Now at this point it seems to us that we hear timorous people and those of narrow views rising up against our idea of hygiene in the name of morality and sentiment.

"Is not woman endowed with a soul? Has she not feelings as we have? What right has any one, without regard to her pain, her ideas, or her requirements, to hammer her out, as a cheap metal, out of which a workman fashions a candlestick or an extinguisher? Is it because the poor creatures are already so feeble and miserable that a brute claims the power to torture them, merely at the dictate of his own fancies, which may be more or less just? And, if by this weakening or heating system of yours, which draws out, softens, hardens the fibres, you cause frightful and cruel sickness, if you bring to the tomb a woman who is dear to you; if, if, – "

This is our answer:

Have you never noticed into how many different shapes harlequin and columbine change their little white hats? They turn and twist them so well that they become, one after another, a spinning-top, a boat, a wine-glass, a half-moon, a cap, a basket, a fish, a whip, a dagger, a baby, and a man's head.

This is an exact image of the despotism with which you ought to shape and reshape your wife.

The wife is a piece of property, acquired by contract; she is part of your furniture, for possession is nine-tenths of the law; in fact, the woman is not, to speak correctly, anything but an adjunct to the man; therefore abridge, cut, file this article as you choose; she is in every sense yours. Take no notice at all of her murmurs, of her cries, of her sufferings; nature has ordained her for your use, that she may bear everything – children, griefs, blows and pains from man.

Don't accuse yourself of harshness.
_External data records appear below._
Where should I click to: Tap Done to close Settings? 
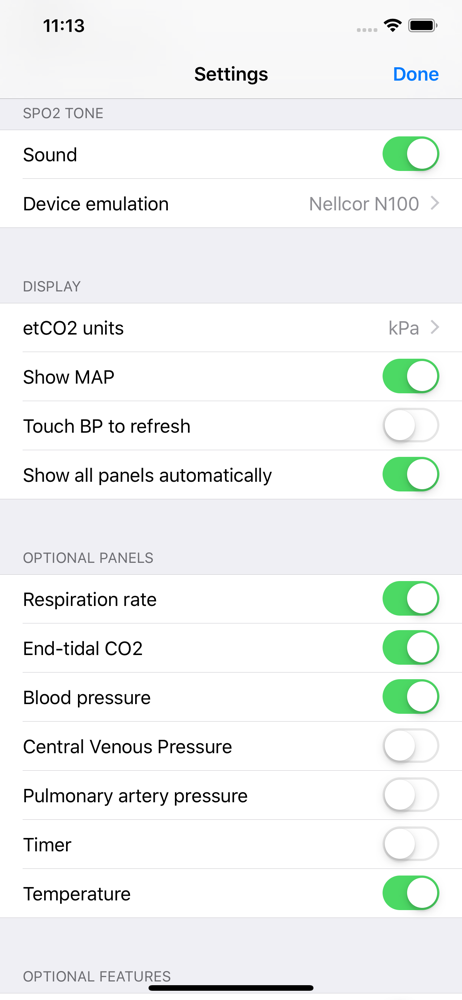coord(415,74)
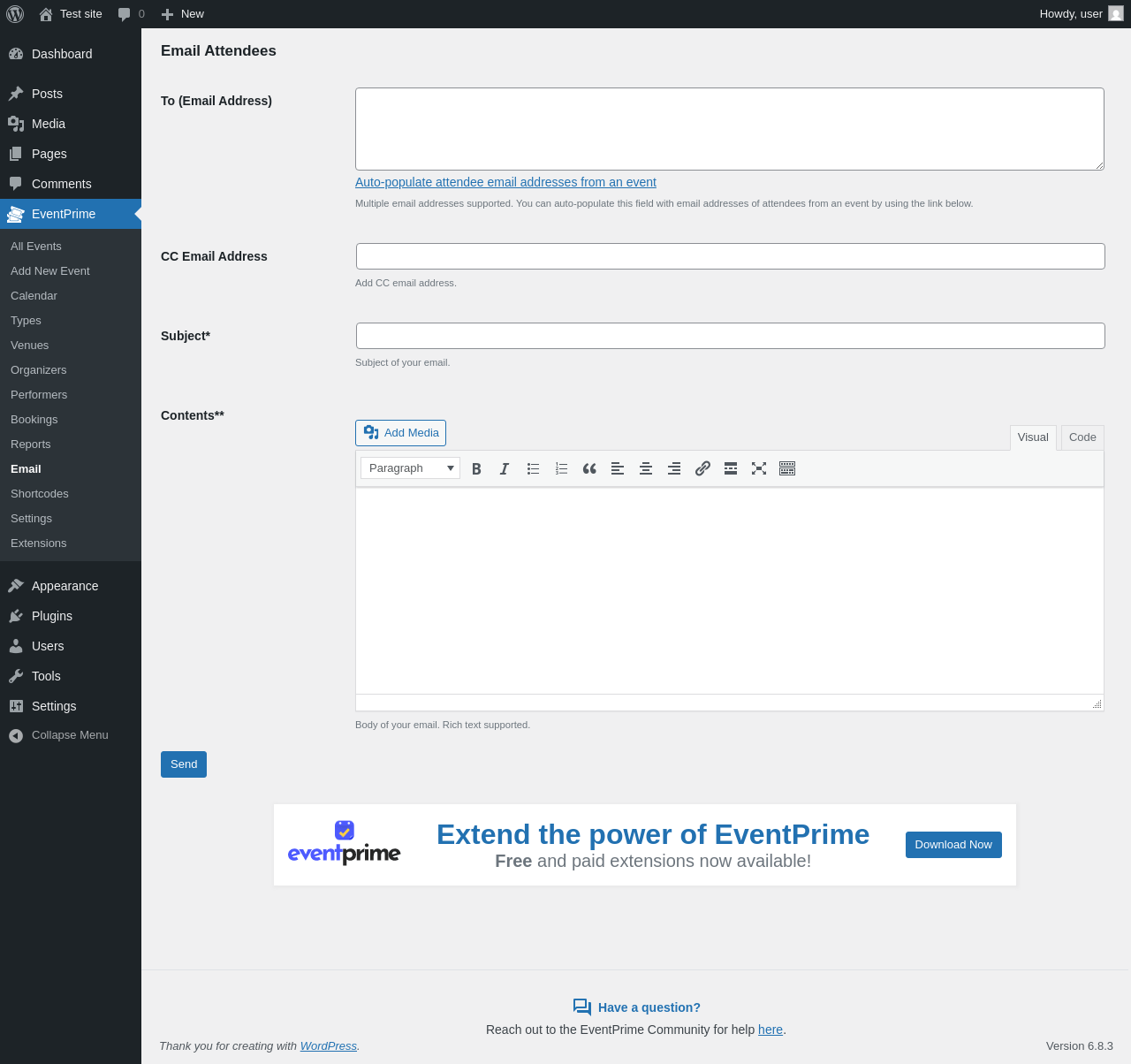Open Bookings in EventPrime submenu

pos(34,420)
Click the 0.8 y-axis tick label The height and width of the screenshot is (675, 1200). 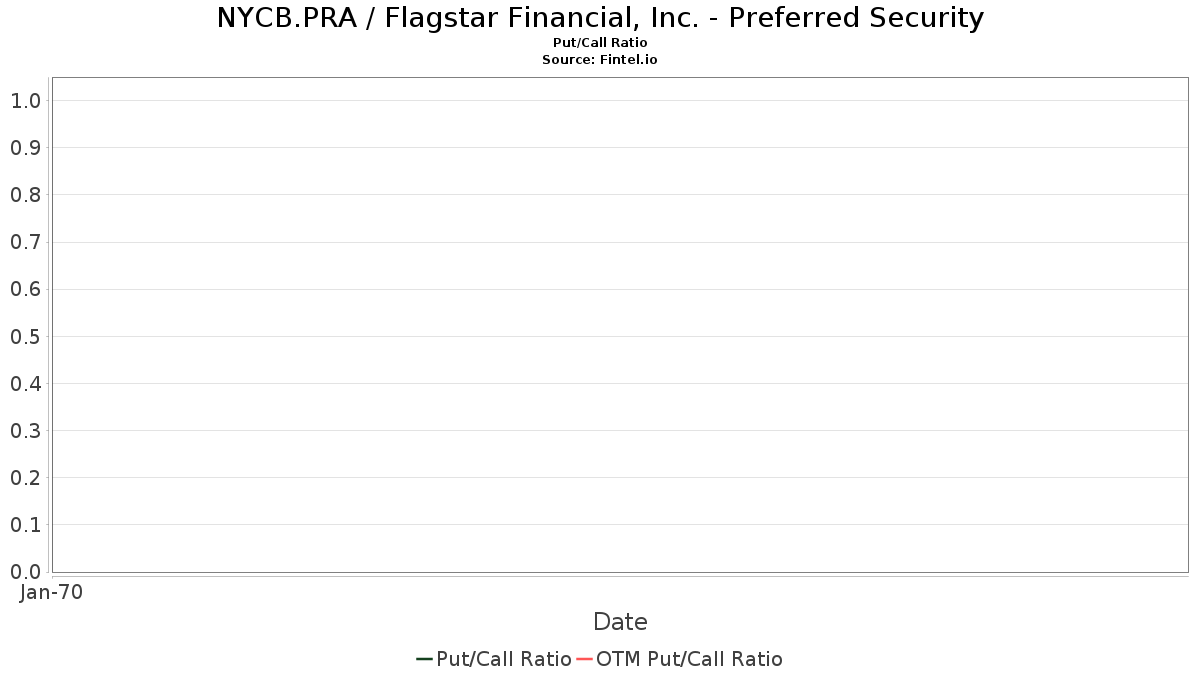26,194
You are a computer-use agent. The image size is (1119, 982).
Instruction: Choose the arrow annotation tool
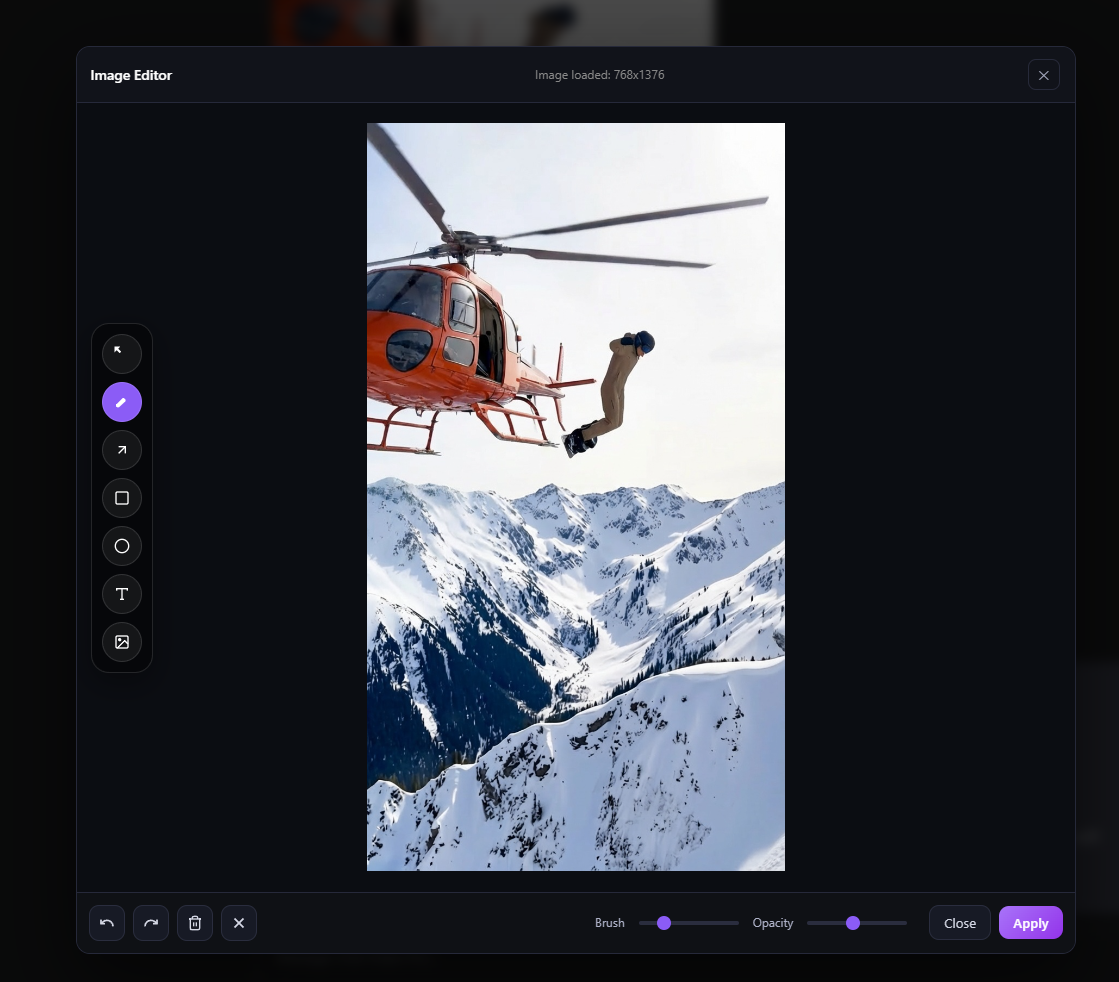122,450
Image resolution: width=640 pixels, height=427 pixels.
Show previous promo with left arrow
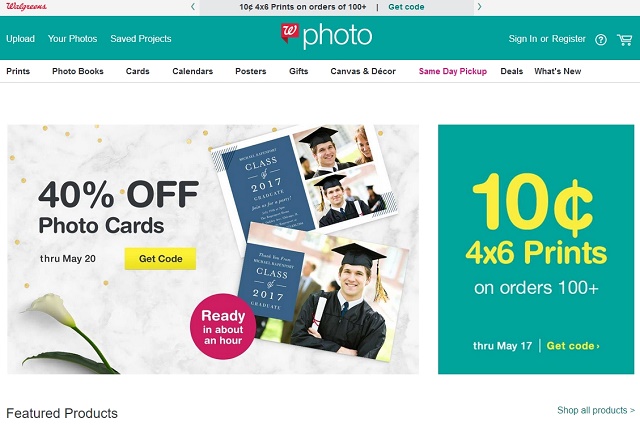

In the codes of all the nations which are called civilized, man has written the laws which govern the destiny of women in these cruel terms: Vae victis! Woe to the conquered!

Finally, think upon this last observation, the most weighty, perhaps, of all that we have made up to this time: if you, her husband, do not break under the scourge of your will this weak and charming reed, there will be a celibate, capricious and despotic, ready to bring her under a yoke more cruel still; and she will have to endure two tyrannies instead of one. Under all considerations, therefore, humanity demands that you should follow the system of our hygiene.

MEDITATION XIII

OF PERSONAL MEASURES

Perhaps the preceding Meditations will prove more likely to develop general principles of conduct, than to repel force by force. They furnish, however, the pharmacopoeia of medicine and not the practice of medicine. Now consider the personal means which nature has put into your hands for self-defence; for Providence has forgotten no one; if to the sepia (that fish of the Adriatic) has been given the black dye by which he produces a cloud in which he disappears from his enemy, you should believe that a husband has not been left without a weapon; and now the time has come for you to draw yours.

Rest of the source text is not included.